(Stored data)

——

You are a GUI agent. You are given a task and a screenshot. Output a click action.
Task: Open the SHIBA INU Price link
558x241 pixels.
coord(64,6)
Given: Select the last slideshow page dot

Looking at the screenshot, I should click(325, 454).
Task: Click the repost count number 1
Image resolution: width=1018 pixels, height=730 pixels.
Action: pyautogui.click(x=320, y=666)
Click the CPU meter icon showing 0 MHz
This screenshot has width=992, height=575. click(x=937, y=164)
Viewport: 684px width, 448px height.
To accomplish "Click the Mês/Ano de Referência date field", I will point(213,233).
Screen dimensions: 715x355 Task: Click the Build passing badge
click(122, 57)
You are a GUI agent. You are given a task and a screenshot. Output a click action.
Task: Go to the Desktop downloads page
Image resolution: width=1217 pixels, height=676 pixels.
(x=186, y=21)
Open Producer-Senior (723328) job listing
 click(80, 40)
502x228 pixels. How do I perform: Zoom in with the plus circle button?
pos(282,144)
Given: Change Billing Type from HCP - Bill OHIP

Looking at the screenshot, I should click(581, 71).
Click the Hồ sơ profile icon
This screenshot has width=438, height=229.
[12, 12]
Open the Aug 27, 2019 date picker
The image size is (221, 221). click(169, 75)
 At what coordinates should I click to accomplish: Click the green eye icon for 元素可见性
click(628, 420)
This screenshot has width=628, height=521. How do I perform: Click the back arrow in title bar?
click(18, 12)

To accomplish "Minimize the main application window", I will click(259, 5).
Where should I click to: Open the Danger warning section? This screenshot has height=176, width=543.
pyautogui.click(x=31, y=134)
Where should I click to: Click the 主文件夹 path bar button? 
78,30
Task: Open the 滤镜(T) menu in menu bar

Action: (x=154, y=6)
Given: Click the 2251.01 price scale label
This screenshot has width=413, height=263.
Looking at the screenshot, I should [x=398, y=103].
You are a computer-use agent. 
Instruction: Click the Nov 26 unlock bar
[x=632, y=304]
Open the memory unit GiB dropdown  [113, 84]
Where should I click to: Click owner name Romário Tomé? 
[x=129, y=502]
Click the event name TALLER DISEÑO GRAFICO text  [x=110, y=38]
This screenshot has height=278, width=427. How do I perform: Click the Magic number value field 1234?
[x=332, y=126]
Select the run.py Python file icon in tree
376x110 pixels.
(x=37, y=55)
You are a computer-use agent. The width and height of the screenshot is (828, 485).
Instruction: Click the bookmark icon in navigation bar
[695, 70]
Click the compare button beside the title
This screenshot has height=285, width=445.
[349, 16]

——

* [Work task]: Output every entry exactly.

* [The completed task]:
You are a GUI agent. You are given a task and a screenshot. Output a click action.
Task: Open the SHIBA INU Price link
558x241 pixels.
coord(64,6)
Given: Select the last slideshow page dot

Looking at the screenshot, I should click(325, 454).
Task: Click the repost count number 1
Image resolution: width=1018 pixels, height=730 pixels.
Action: pyautogui.click(x=320, y=666)
Click the CPU meter icon showing 0 MHz
This screenshot has width=992, height=575. click(x=937, y=164)
Viewport: 684px width, 448px height.
To accomplish "Click the Mês/Ano de Referência date field", I will point(213,233).
Screen dimensions: 715x355 Task: Click the Build passing badge
click(122, 57)
You are a GUI agent. You are given a task and a screenshot. Output a click action.
Task: Go to the Desktop downloads page
Image resolution: width=1217 pixels, height=676 pixels.
(x=186, y=21)
Open Producer-Senior (723328) job listing
 click(80, 40)
502x228 pixels. How do I perform: Zoom in with the plus circle button?
pos(282,144)
Given: Change Billing Type from HCP - Bill OHIP

Looking at the screenshot, I should click(581, 71).
Click the Hồ sơ profile icon
This screenshot has width=438, height=229.
[12, 12]
Open the Aug 27, 2019 date picker
The image size is (221, 221). click(169, 75)
 At what coordinates should I click to accomplish: Click the green eye icon for 元素可见性
click(628, 420)
This screenshot has width=628, height=521. How do I perform: Click the back arrow in title bar?
click(18, 12)

To accomplish "Minimize the main application window", I will click(259, 5).
Where should I click to: Open the Danger warning section? This screenshot has height=176, width=543.
pyautogui.click(x=31, y=134)
Where should I click to: Click the 主文件夹 path bar button? 
78,30
Task: Open the 滤镜(T) menu in menu bar

Action: (x=154, y=6)
Given: Click the 2251.01 price scale label
This screenshot has width=413, height=263.
Looking at the screenshot, I should [x=398, y=103].
You are a computer-use agent. 
Instruction: Click the Nov 26 unlock bar
[x=632, y=304]
Open the memory unit GiB dropdown  [113, 84]
Where should I click to: Click owner name Romário Tomé? 
[x=129, y=502]
Click the event name TALLER DISEÑO GRAFICO text  [x=110, y=38]
This screenshot has height=278, width=427. How do I perform: Click the Magic number value field 1234?
[x=332, y=126]
Select the run.py Python file icon in tree
376x110 pixels.
(x=37, y=55)
You are a computer-use agent. The width and height of the screenshot is (828, 485).
Instruction: Click the bookmark icon in navigation bar
[695, 70]
Click the compare button beside the title
This screenshot has height=285, width=445.
[349, 16]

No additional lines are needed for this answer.